All desktop and laptops shipped by Dell since August 2015 contain a root CA certificate (eDellRoot) complete with the private cryptographic key for it, opening users to the danger of Man-in-the-Middle and signed malware attacks.
“Dell Foundation Services installs the eDellRoot certificate into theTrusted Root Certificate Store on Microsoft Windows systems. The certificate includes the private key, which allows attackers to impersonate services and decrypt traffic,” CERT’s vulnerability note explains.
“An attacker can generate certificates signed by the eDellRoot CA. Systems that trusts the eDellRoot CA will trust any certificate issued by the CA. An attacker can impersonate web sites and other services and decrypt network traffic and data.”
“Since it appears the private key shipped with the certificate authority (CA), anyone can create fake SSL certifications.
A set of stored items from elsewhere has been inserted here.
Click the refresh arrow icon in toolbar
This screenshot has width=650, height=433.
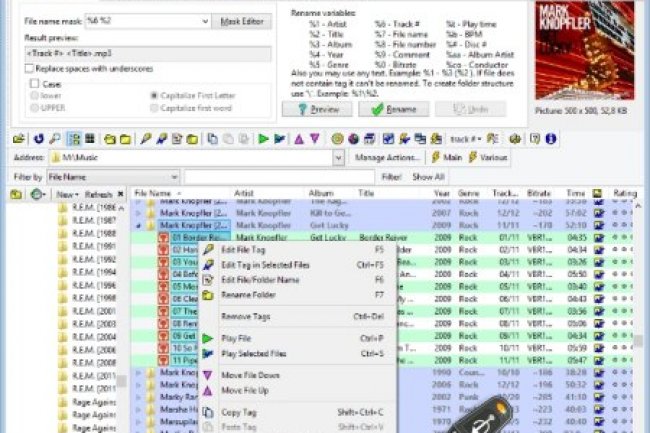point(38,139)
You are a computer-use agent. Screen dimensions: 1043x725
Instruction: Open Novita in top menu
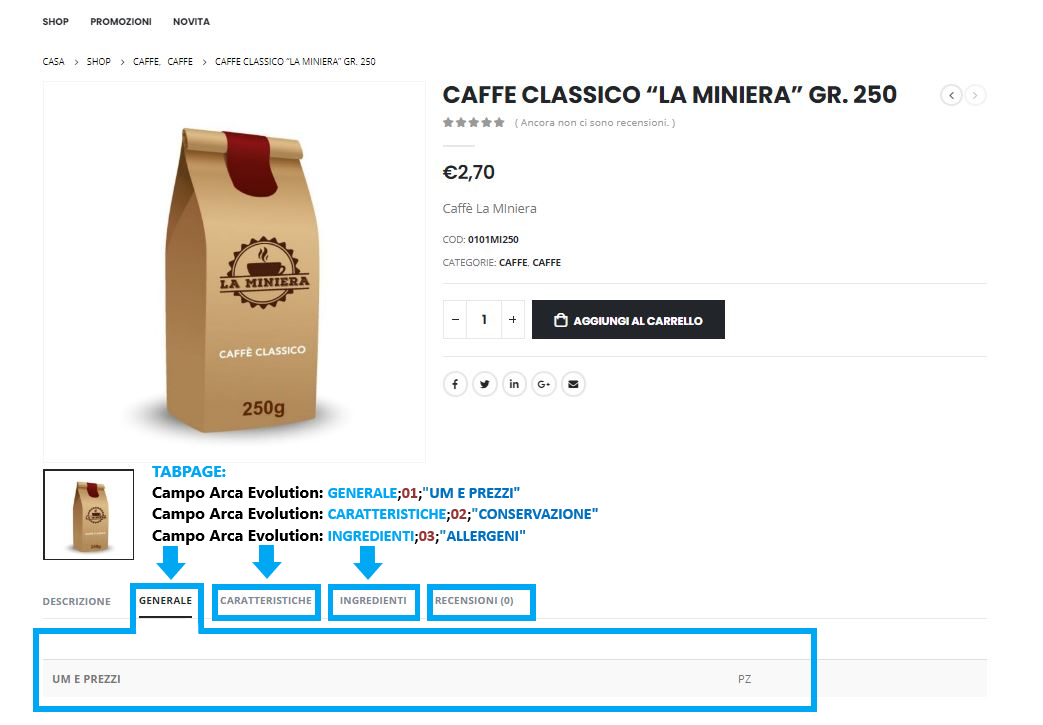(191, 21)
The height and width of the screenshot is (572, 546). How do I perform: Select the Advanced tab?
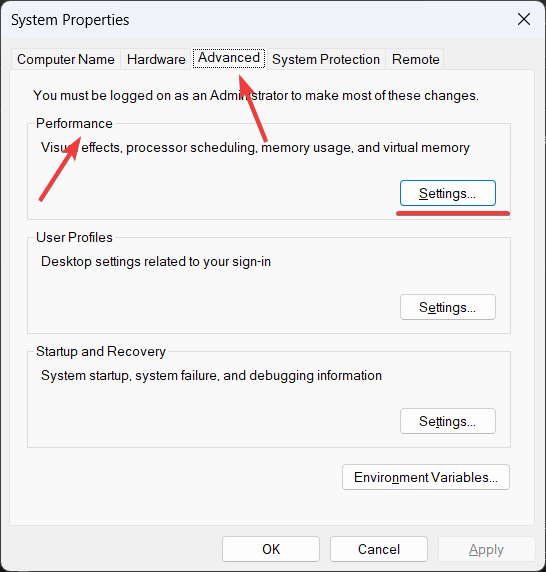229,58
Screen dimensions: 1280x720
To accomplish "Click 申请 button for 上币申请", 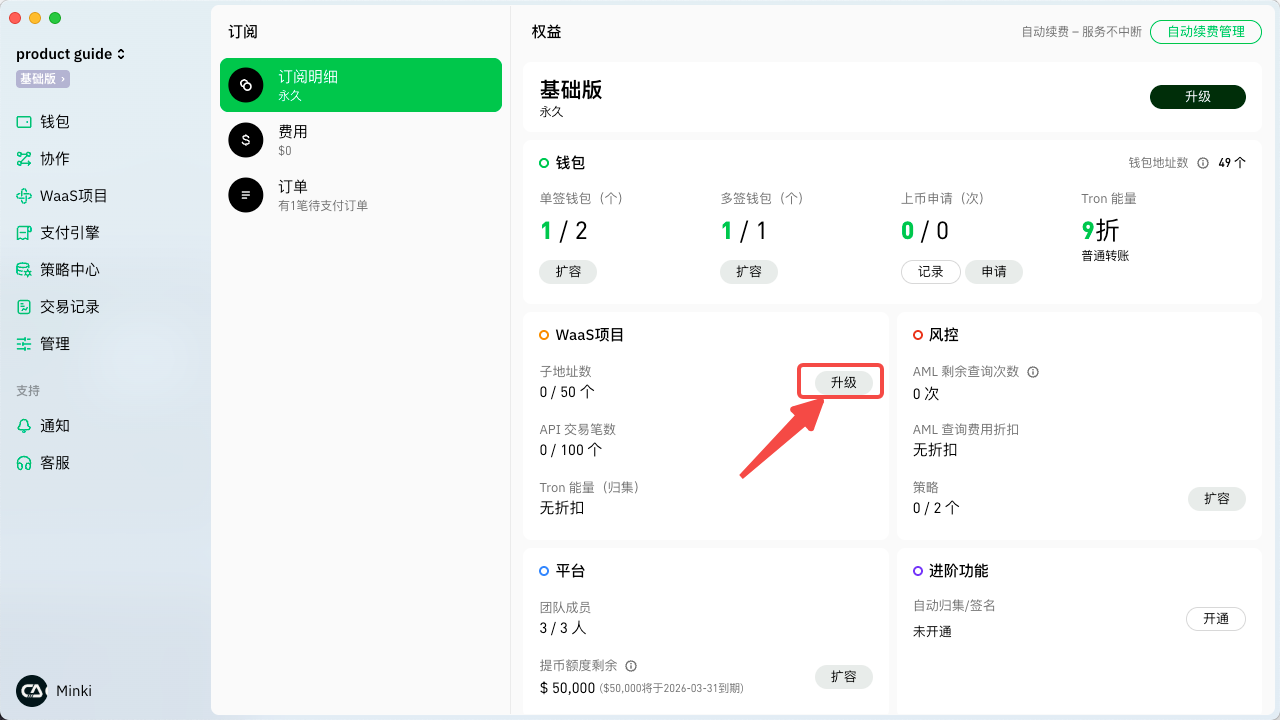I will (993, 272).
They would look completely legitimate since they are signed by the eDellRoot CA,” commented Andrew Lewman, VP of Data Development at Norse.
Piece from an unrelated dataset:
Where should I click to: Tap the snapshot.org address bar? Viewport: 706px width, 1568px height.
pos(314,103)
“There are already fake Google certs out there signed by the eDellRoot CA. This could mean when logging into a bank, secure legal portal, Gmail, etc., that a criminal can easily grab the username and password entered into the desktop or laptop browser and see all of the traffic between the browser and the server.”
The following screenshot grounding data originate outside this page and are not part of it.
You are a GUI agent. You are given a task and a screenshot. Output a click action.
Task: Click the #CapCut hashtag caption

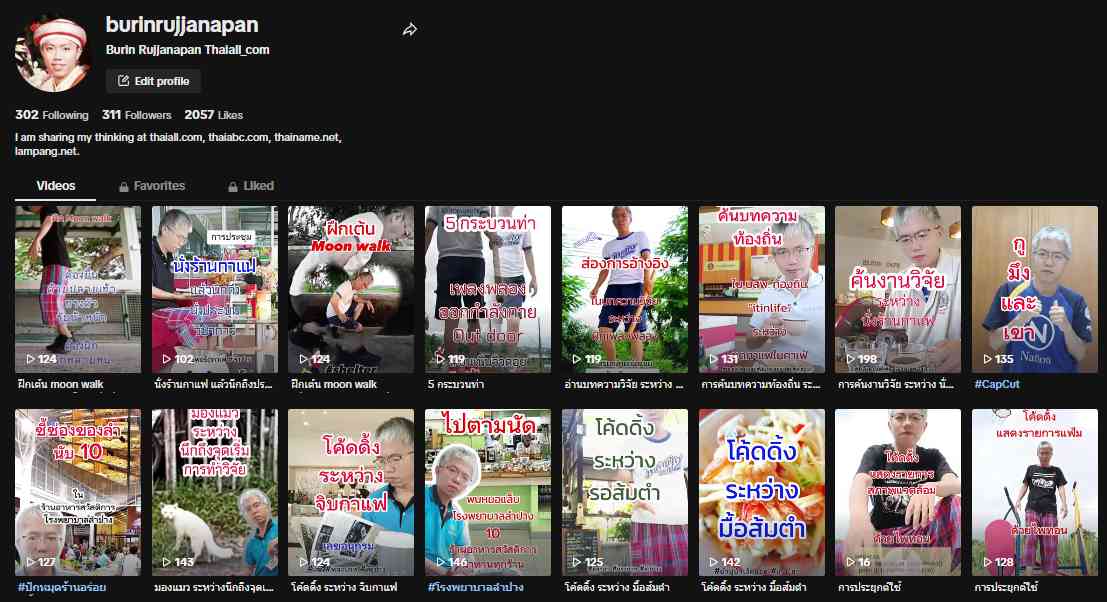(x=997, y=384)
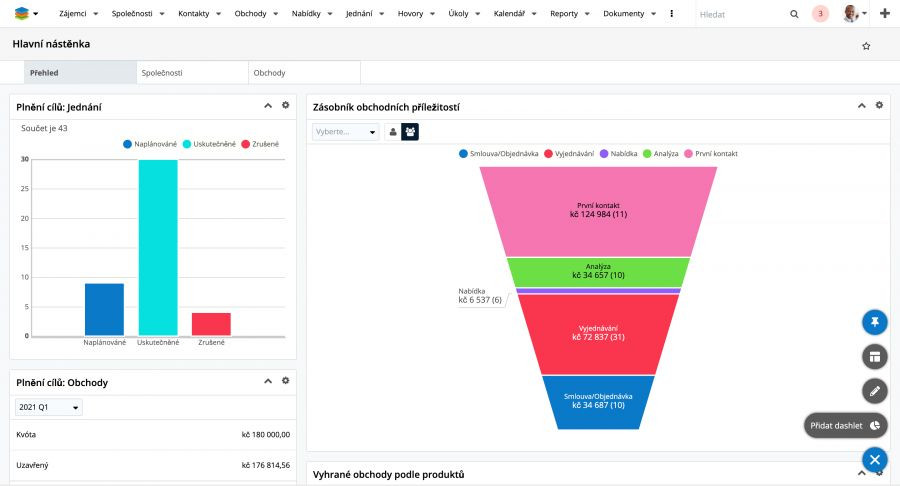Click the blue pin floating button
Screen dimensions: 900x486
(875, 322)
The existence of the certificate was flagged by security researcher Joe Nord, and has been confirmed by Dell, whose spokesman said it was meant to make the job easier for the company’s online customer support, as it would allow them to easily identify the customers’ PC model, drivers, OS, hard drive and so on.
“Unfortunately, the certificate introduced an unintended security vulnerability,” they admitted, and provided instructions on how to remove it.
In short, users who want to remove it have to remove the eDellRoot certificate and the Dell Foundation Services component both, as the latter re-installs the certificate. Dell systems that have been re-imaged and do not have Dell Foundation Services installed are not affected.
The company has also promised to automatically remove the certificate from machines on November 24.
Users who want to check whether their computers are affected can visit this page, which checks for existence of the certificate.
Dell also credited freelance journalist Hanno Böck and Kevin Hicks for the discovery of the vulnerability.
Duo Security researchers also delved into the problem, and apparently found another “certificate mishap” on their Dell machine – an Atheros signing certificate shipped with the Bluetooth software (and used to sign four of the Bluetooth drives shipped with the install).
“Thankfully, this certificate expired on 3/31/2013 making it less prone to potential abuse. However, it appears that this certificate was in circulation while it was still valid (at least 11 days from what we can tell),” they pointed out.
It seems that Dell hasn’t learned much from the Lenovo’s Superfish blunder revealed earlier this year.